After a workout, sore muscles can range from barely noticeable to extremely painful. They happen when you’ve worked hard enough to create tiny microtears in your muscle fibers. These tears are what causes pain and inflammation. The soreness will go away on its own in a few days, but no one wants to endure discomfort for that long. So, what can be done to boost muscle recovery to help you feel better faster, and get you back on your feet for some more exercise?
First off, you need to keep moving. While it may be tempting to just lay on your bed and do nothing ? that is actually the worst thing you can do. This is because physical activity increases circulation, improving blood flow throughout the body. Because the blood carries nutrients and oxygen to muscle tissue, an increased blood flow gets these nutrients to their destination much faster, making you feel better, more quickly. However, this doesn’t mean you should jump right back into your regular workout! You need to start off with some gentle activity like going for a walk or riding a bike. And if you can manage it, some very light strength training.
Drink lots of water. Studies have found a correlation between dehydration and increased muscle soreness. Though more research needs to be done to make a solid conclusion, researchers have postulated that if dehydration increases soreness, then increased levels of hydration can minimize it. The theory behind this argument is that water helps flush out the waste products and toxins that are released when muscles break down.
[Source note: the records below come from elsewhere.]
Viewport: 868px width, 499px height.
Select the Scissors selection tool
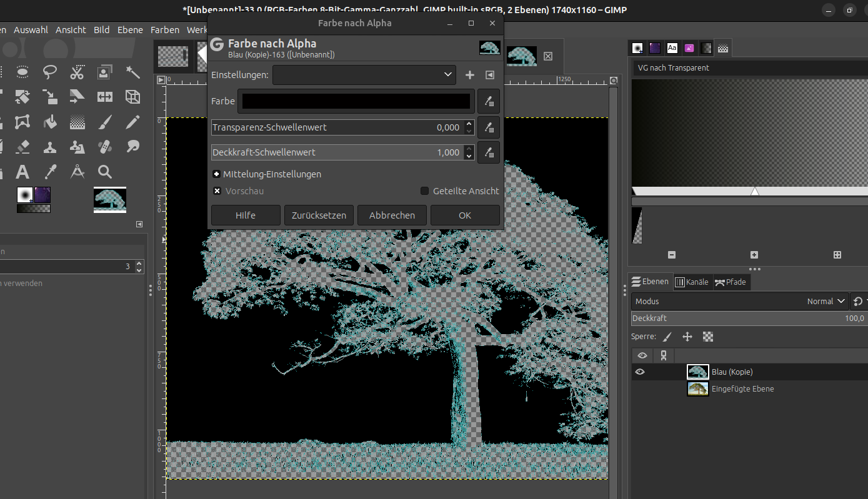point(77,72)
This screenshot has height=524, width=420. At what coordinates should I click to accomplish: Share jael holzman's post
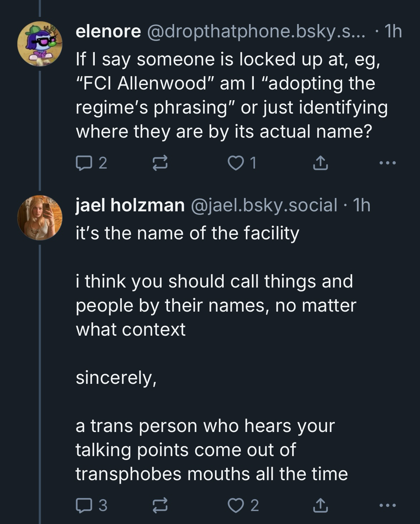click(320, 506)

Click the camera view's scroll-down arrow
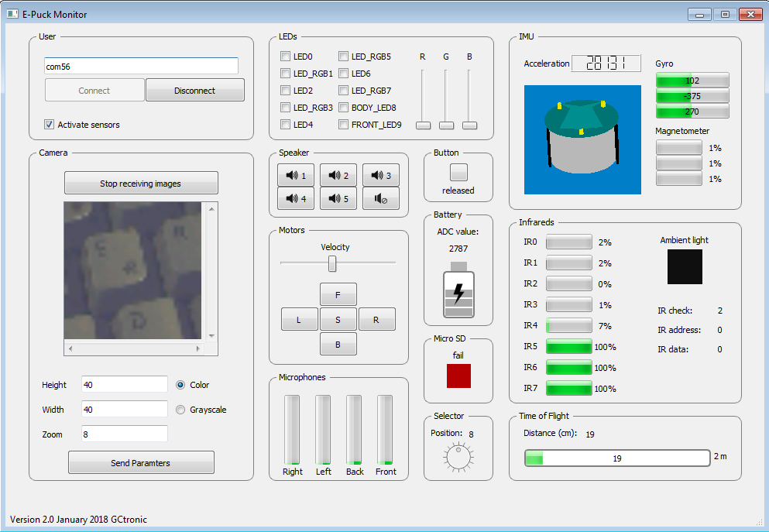click(212, 335)
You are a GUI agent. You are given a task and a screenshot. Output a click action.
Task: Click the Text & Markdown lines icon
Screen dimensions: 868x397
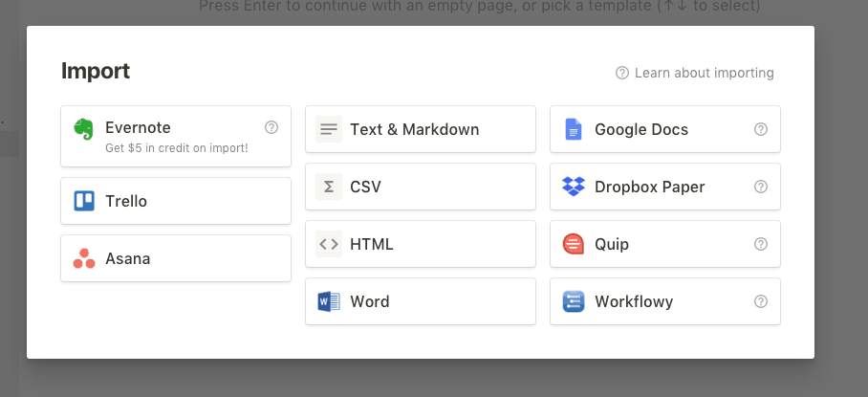(x=329, y=129)
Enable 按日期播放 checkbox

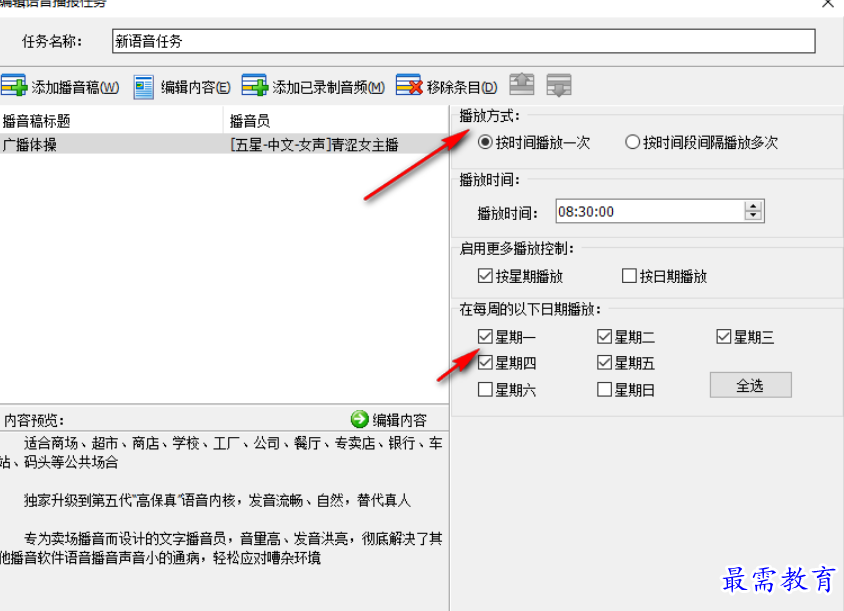click(629, 276)
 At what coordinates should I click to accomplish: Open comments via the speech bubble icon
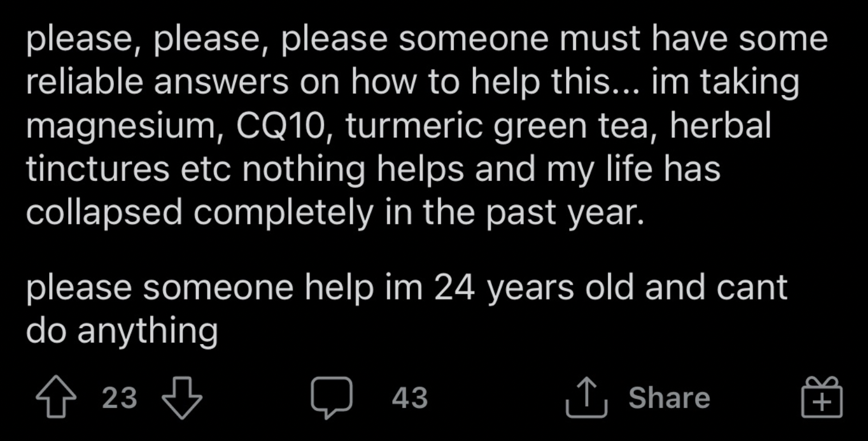coord(331,397)
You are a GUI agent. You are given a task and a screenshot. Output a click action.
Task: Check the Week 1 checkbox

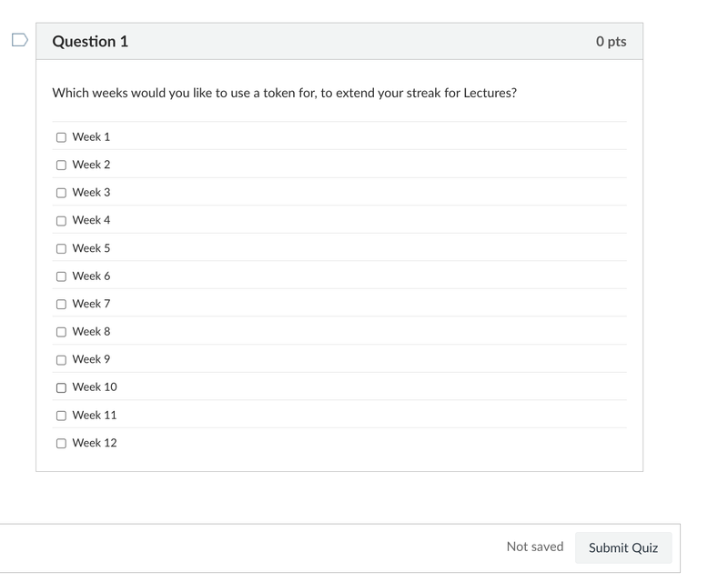(61, 137)
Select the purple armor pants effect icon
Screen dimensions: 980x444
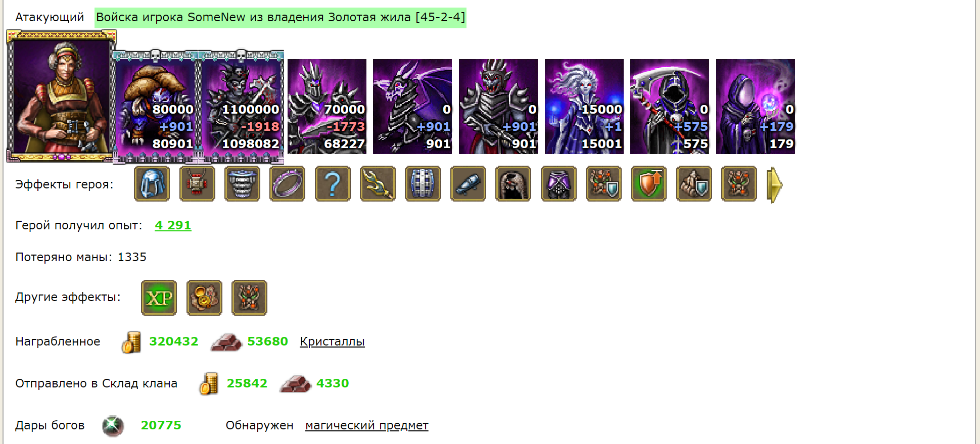pos(558,184)
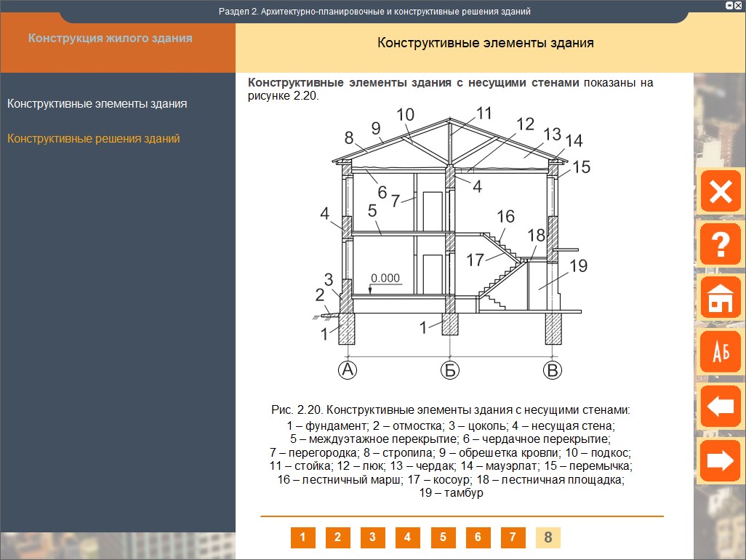Select 'Конструктивные решения зданий' in sidebar
The width and height of the screenshot is (746, 560).
pos(93,138)
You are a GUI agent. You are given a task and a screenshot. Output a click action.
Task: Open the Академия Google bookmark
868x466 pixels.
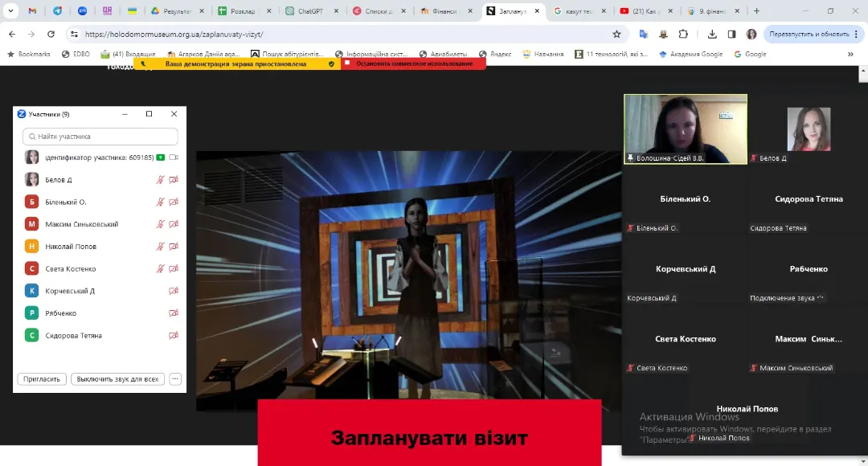690,54
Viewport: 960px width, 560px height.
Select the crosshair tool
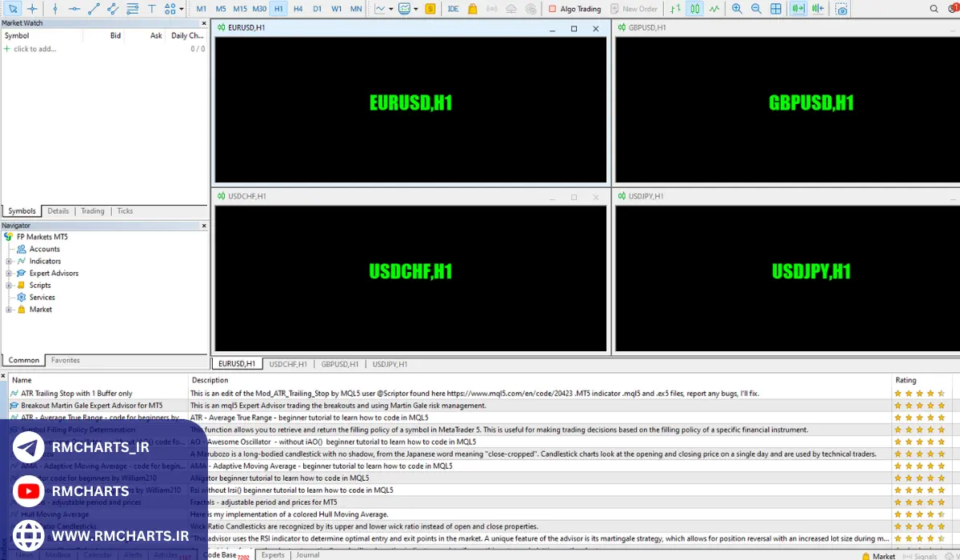click(32, 9)
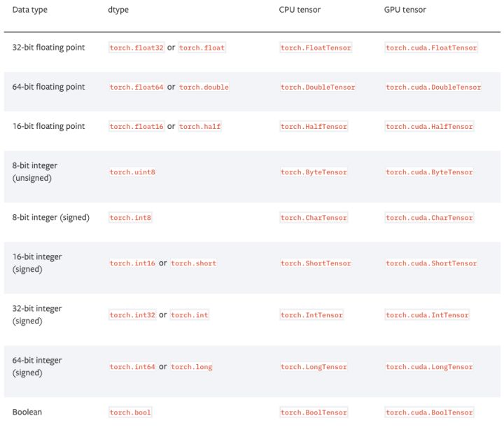Image resolution: width=504 pixels, height=430 pixels.
Task: Click the torch.bool dtype code
Action: point(130,412)
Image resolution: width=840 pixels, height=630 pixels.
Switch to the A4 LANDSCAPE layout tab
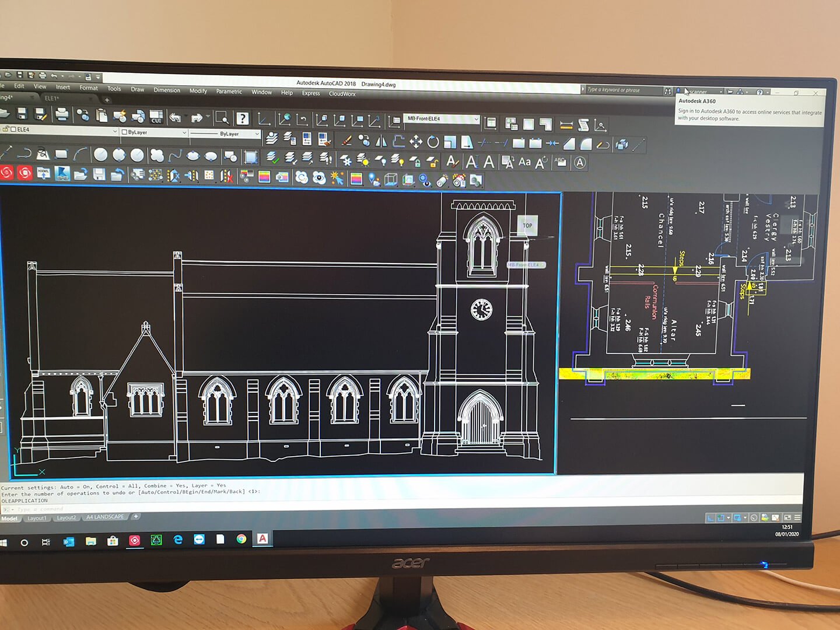pos(105,517)
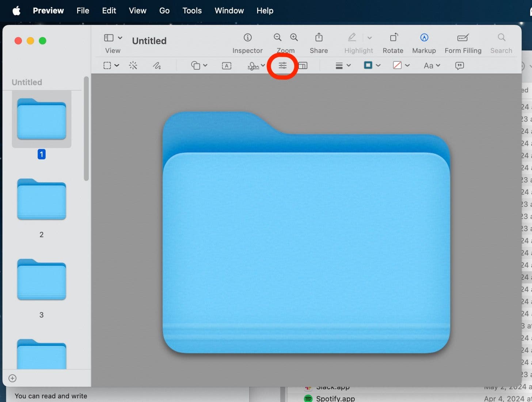Open the File menu

(83, 11)
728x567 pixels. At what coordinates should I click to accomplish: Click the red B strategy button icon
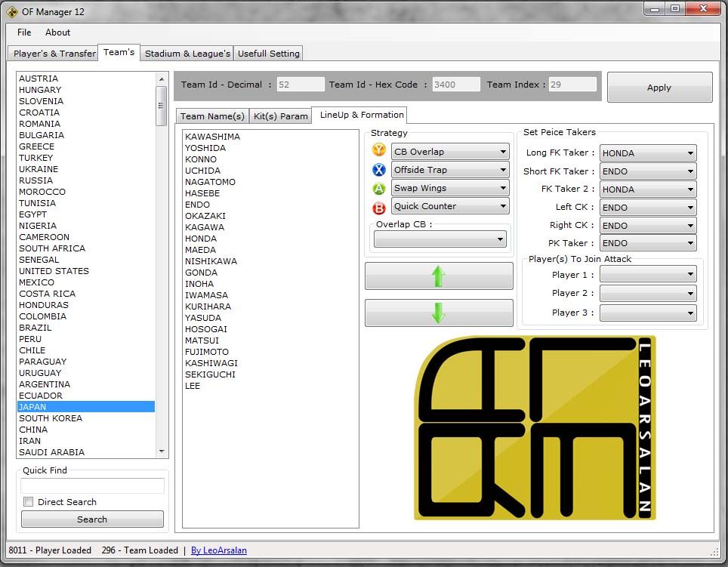(x=379, y=208)
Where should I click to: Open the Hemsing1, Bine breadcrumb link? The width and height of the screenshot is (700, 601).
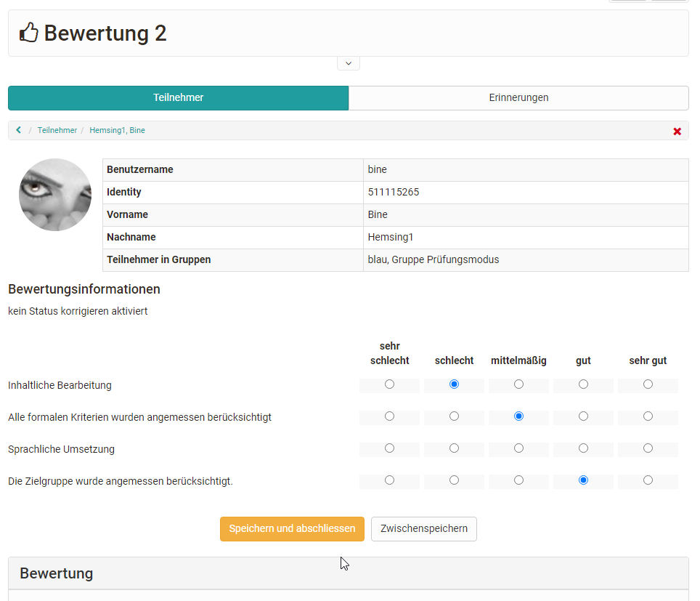(x=117, y=130)
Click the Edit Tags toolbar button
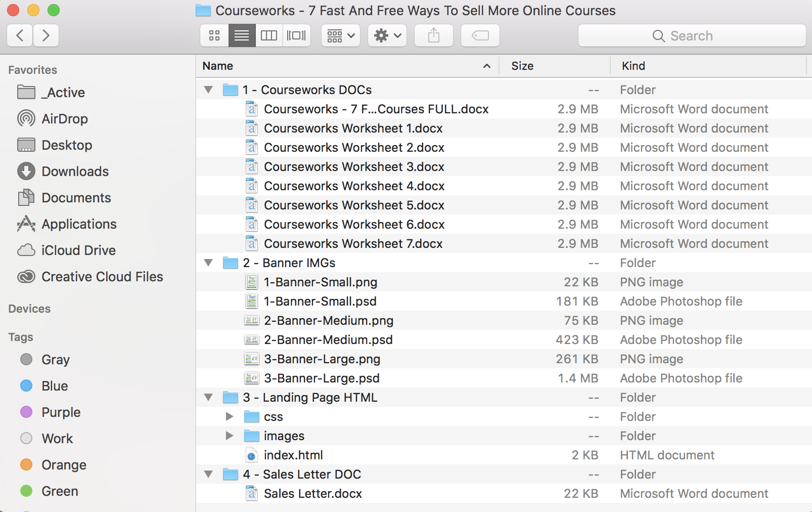The height and width of the screenshot is (512, 812). click(480, 35)
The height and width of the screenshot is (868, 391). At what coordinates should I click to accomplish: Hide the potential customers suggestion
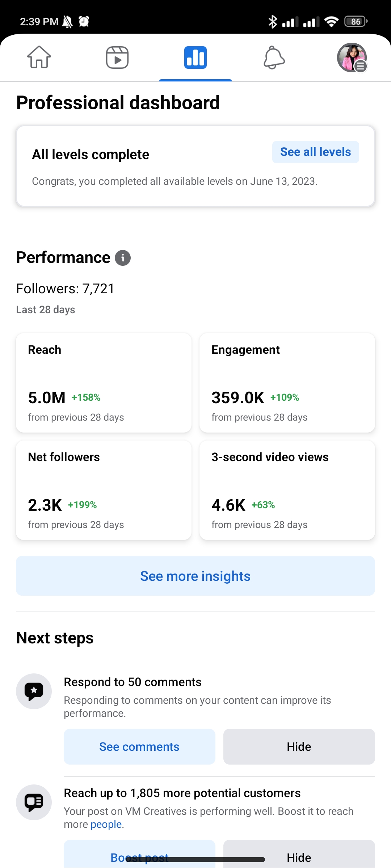pyautogui.click(x=299, y=856)
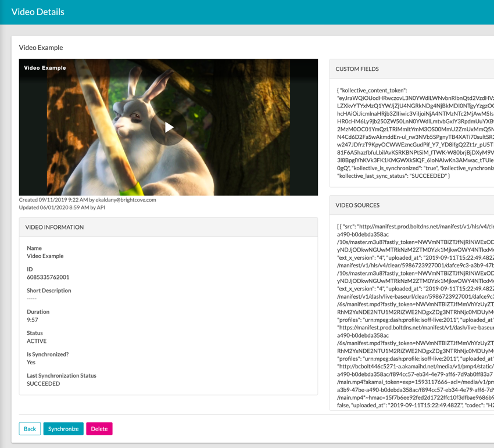The width and height of the screenshot is (494, 448).
Task: Click the Back button
Action: [x=30, y=429]
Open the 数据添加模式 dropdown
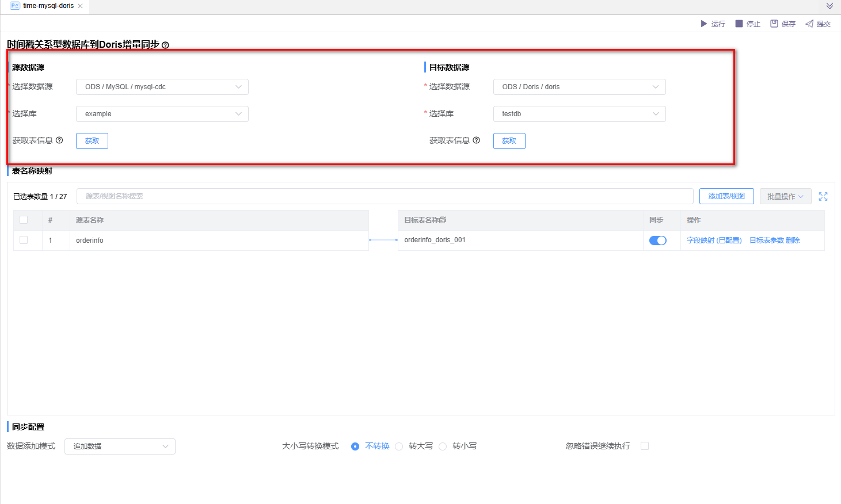 [x=120, y=446]
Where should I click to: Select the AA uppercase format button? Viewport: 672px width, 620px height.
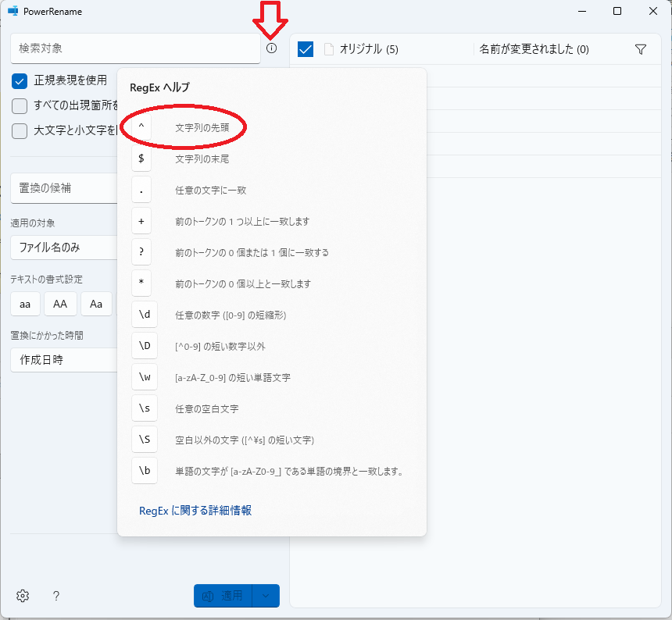coord(60,304)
Another method is to do some light stretching. Stretching may release the tightness in your muscles and increase your range of motion when you’re feeling sore. Even if it doesn’t actually help heal the tears in your muscles, it does make you feel better. But you need to be careful not to overstretch, as it can cause the muscle to come back even tighter due to resistance. Stretch until it feels pretty tight, let up after 5-10 seconds, then repeat ? try to avoid getting to the point where it feels unbearable.
If your muscles continue to ache, try applying some heat or ice to ease the pain. Ice can help reduce the swelling that may come with extreme soreness. Bringing the swelling down might help reduce some of that tension that causes so much pain. Elevating the affected limbs can also help with this. Heat, on the other hand, can minimize tension and pain signals. So, if relaxing in a warm bath or applying a heating pad or warm towel makes you feel better, do that. It may stimulate blood flow to your muscles to ease the tightness in your limbs.
Yesel Kang For The Teen Times
1. Why do sore muscles happen?
2. What is the theory behind increased levels of hydration can minimize soreness?
3. Why do we need to be careful not to overstretch?
1. Do you feel sore after exercising?
2. Do you think light walking after exercising can help heal the pain?
3. Do you think stretching helps alleviate muscle pain?
4. Have you ever used a heat pack or ice pack to help alleviate pain?